▶ **Data supplied**
⁂

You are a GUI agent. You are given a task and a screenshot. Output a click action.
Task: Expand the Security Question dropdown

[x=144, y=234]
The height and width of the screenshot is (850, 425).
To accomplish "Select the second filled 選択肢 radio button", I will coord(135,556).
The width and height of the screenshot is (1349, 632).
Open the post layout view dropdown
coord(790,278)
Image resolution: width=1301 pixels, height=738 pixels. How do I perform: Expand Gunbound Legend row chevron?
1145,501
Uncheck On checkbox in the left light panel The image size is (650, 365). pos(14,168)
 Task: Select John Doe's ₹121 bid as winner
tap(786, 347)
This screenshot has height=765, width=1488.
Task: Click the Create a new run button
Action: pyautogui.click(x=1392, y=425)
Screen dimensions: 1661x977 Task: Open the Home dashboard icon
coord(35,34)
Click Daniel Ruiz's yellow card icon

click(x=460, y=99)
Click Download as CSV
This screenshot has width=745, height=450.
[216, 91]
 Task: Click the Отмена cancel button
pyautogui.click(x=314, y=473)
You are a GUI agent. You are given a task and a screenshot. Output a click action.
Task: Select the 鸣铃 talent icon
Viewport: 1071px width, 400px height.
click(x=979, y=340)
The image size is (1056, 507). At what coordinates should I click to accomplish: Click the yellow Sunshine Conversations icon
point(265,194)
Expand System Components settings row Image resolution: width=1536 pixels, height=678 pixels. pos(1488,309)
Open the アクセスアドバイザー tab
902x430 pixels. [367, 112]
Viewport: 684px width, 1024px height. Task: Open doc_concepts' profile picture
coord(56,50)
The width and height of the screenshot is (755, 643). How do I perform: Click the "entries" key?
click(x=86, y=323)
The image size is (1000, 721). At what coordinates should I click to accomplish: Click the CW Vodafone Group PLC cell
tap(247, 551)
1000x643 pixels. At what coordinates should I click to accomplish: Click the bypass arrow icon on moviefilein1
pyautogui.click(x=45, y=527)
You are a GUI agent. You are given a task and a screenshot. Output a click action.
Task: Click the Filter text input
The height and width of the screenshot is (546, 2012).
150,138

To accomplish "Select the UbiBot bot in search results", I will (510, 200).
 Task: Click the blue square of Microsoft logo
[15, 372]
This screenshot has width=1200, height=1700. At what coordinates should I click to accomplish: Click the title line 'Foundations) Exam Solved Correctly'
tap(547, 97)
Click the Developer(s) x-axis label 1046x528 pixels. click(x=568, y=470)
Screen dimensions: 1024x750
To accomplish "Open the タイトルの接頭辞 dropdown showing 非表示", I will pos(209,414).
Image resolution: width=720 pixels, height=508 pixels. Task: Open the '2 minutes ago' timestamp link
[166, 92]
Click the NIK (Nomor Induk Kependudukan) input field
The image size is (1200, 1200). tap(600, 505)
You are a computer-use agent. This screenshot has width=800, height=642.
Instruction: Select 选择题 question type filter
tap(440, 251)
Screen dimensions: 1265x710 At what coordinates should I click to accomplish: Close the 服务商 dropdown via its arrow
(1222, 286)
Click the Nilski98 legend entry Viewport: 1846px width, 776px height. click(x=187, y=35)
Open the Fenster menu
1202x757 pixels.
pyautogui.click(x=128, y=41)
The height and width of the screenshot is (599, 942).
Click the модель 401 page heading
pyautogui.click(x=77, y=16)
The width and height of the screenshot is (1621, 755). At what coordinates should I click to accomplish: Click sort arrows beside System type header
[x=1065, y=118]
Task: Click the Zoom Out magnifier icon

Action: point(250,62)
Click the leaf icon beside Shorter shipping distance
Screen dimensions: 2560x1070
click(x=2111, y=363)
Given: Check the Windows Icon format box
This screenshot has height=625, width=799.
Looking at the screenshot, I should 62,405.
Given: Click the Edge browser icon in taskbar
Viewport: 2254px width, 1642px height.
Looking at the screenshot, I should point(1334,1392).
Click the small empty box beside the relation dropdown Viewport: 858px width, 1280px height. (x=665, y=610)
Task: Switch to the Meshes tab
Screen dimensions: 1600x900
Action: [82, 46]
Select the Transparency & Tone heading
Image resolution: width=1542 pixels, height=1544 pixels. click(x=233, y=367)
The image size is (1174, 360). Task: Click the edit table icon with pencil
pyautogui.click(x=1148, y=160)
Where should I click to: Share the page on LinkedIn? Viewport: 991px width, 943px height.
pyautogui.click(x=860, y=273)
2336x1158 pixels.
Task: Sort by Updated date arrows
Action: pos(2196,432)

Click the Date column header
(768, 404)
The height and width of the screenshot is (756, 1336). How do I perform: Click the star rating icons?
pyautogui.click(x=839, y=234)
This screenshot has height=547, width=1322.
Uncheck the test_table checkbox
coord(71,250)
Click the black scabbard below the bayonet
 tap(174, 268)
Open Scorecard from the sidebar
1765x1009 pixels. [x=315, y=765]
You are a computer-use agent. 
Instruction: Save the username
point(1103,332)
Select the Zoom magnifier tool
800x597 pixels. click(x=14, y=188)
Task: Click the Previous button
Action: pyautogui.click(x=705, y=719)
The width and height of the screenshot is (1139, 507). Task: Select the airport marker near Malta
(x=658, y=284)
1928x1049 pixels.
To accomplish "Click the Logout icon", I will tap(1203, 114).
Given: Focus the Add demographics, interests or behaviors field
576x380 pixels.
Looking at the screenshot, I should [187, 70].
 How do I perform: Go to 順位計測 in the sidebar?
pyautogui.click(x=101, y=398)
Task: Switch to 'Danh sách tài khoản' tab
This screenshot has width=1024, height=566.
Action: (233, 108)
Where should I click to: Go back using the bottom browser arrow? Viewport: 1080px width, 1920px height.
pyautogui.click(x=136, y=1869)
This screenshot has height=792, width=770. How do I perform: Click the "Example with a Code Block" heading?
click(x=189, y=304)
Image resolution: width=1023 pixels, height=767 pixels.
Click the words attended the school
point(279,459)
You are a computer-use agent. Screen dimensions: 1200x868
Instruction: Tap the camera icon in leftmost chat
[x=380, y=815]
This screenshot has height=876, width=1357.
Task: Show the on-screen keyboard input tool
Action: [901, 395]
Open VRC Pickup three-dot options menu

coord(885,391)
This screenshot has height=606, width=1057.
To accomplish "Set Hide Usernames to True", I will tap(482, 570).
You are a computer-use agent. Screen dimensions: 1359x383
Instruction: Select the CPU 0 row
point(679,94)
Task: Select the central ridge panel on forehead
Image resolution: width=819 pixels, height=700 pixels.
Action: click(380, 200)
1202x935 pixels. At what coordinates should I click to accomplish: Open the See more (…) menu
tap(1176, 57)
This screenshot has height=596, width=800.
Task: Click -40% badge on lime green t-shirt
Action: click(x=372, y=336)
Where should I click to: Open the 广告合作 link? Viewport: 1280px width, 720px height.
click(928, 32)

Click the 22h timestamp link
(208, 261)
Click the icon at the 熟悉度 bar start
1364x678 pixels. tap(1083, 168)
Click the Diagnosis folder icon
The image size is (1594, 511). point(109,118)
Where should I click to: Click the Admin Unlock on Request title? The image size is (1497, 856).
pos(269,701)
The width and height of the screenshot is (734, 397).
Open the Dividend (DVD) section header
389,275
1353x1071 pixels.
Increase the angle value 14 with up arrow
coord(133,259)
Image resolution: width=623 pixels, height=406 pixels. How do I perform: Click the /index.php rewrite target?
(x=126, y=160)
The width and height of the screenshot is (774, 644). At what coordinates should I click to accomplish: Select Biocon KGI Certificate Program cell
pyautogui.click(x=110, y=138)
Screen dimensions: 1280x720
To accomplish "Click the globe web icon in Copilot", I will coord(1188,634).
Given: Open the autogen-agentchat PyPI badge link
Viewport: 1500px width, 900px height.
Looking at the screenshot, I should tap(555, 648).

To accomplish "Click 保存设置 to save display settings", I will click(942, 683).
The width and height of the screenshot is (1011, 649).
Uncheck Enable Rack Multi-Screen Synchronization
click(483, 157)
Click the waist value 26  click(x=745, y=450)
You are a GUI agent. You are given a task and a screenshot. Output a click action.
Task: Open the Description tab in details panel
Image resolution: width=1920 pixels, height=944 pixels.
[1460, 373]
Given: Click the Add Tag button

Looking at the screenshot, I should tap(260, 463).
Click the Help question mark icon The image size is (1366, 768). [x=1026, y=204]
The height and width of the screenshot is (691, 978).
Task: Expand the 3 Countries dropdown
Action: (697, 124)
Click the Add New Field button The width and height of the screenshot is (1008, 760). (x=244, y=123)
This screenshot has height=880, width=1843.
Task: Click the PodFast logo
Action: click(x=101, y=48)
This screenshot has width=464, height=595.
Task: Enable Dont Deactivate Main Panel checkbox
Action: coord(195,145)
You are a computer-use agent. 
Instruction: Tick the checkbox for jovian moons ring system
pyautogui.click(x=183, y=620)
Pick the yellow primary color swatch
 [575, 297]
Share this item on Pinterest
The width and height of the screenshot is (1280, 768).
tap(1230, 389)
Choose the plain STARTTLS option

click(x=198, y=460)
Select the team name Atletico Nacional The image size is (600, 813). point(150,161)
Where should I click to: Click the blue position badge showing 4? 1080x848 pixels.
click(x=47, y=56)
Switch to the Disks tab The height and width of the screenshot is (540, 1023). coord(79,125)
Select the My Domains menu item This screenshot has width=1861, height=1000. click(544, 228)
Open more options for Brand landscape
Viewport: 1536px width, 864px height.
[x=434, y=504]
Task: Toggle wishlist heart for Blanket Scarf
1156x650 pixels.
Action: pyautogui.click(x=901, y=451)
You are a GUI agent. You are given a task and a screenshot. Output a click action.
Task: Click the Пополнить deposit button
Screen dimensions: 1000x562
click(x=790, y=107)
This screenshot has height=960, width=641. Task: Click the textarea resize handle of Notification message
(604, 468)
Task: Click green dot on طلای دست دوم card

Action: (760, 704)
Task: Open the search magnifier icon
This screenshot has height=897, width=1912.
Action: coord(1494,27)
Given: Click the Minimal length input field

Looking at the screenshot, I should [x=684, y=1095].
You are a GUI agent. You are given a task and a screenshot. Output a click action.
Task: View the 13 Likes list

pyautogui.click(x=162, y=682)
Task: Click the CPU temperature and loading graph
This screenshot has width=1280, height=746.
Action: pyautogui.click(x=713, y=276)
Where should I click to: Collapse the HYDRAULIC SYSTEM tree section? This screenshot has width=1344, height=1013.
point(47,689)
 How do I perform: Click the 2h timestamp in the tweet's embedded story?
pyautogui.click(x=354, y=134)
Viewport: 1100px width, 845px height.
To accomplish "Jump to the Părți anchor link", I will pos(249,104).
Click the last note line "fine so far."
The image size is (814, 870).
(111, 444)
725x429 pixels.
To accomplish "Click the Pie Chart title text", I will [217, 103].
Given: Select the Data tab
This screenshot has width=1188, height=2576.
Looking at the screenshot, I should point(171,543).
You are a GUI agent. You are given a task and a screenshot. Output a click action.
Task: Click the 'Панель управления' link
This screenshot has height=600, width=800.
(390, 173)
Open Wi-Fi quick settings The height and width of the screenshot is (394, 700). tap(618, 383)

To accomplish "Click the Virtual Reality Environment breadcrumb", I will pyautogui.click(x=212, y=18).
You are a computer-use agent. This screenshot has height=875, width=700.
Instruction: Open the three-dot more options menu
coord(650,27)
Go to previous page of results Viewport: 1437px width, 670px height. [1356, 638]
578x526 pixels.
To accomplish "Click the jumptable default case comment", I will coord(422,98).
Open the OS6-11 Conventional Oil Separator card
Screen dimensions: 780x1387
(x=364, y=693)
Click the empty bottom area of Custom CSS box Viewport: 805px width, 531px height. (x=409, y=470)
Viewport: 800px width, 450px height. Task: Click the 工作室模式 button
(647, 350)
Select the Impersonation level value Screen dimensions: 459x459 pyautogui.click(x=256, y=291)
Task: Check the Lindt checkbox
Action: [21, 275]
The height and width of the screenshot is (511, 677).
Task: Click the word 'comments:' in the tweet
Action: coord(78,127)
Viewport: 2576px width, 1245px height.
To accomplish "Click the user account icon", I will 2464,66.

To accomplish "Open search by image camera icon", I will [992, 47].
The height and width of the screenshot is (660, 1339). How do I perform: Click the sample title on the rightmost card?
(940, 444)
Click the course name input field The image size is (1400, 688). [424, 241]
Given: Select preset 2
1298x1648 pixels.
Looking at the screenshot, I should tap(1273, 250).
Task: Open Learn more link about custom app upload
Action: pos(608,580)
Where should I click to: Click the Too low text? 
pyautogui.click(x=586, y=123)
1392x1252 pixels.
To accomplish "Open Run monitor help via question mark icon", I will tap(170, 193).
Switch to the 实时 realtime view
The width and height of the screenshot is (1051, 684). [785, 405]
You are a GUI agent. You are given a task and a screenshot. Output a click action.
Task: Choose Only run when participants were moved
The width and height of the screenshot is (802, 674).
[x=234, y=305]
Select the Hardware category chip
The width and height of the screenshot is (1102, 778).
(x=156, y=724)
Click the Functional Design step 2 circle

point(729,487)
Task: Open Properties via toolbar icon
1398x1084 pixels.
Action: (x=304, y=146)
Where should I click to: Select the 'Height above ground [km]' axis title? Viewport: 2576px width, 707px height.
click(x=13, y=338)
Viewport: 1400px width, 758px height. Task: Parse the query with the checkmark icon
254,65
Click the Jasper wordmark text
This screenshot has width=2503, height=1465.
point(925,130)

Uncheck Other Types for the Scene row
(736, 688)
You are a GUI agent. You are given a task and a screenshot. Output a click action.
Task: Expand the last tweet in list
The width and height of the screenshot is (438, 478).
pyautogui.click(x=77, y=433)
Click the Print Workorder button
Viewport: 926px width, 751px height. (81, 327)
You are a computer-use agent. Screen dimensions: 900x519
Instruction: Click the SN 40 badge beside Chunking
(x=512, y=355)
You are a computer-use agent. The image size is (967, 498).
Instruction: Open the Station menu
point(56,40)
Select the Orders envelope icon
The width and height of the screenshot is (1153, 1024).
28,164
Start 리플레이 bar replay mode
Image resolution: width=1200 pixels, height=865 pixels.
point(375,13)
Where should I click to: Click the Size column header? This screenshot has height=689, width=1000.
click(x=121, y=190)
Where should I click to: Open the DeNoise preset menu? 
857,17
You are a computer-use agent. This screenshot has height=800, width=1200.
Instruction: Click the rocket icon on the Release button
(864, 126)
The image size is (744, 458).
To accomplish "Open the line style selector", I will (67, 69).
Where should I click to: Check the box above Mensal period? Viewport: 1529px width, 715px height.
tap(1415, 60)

⁂

▶ **Problem details**
Using the material above, filter for lines holding "search" and copy each one.

▶ **Answer to the problem**
To accomplish "Select the UbiBot bot in search results", I will (510, 200).
Task: Open the search magnifier icon
To accomplish "Open search by image camera icon", I will [992, 47].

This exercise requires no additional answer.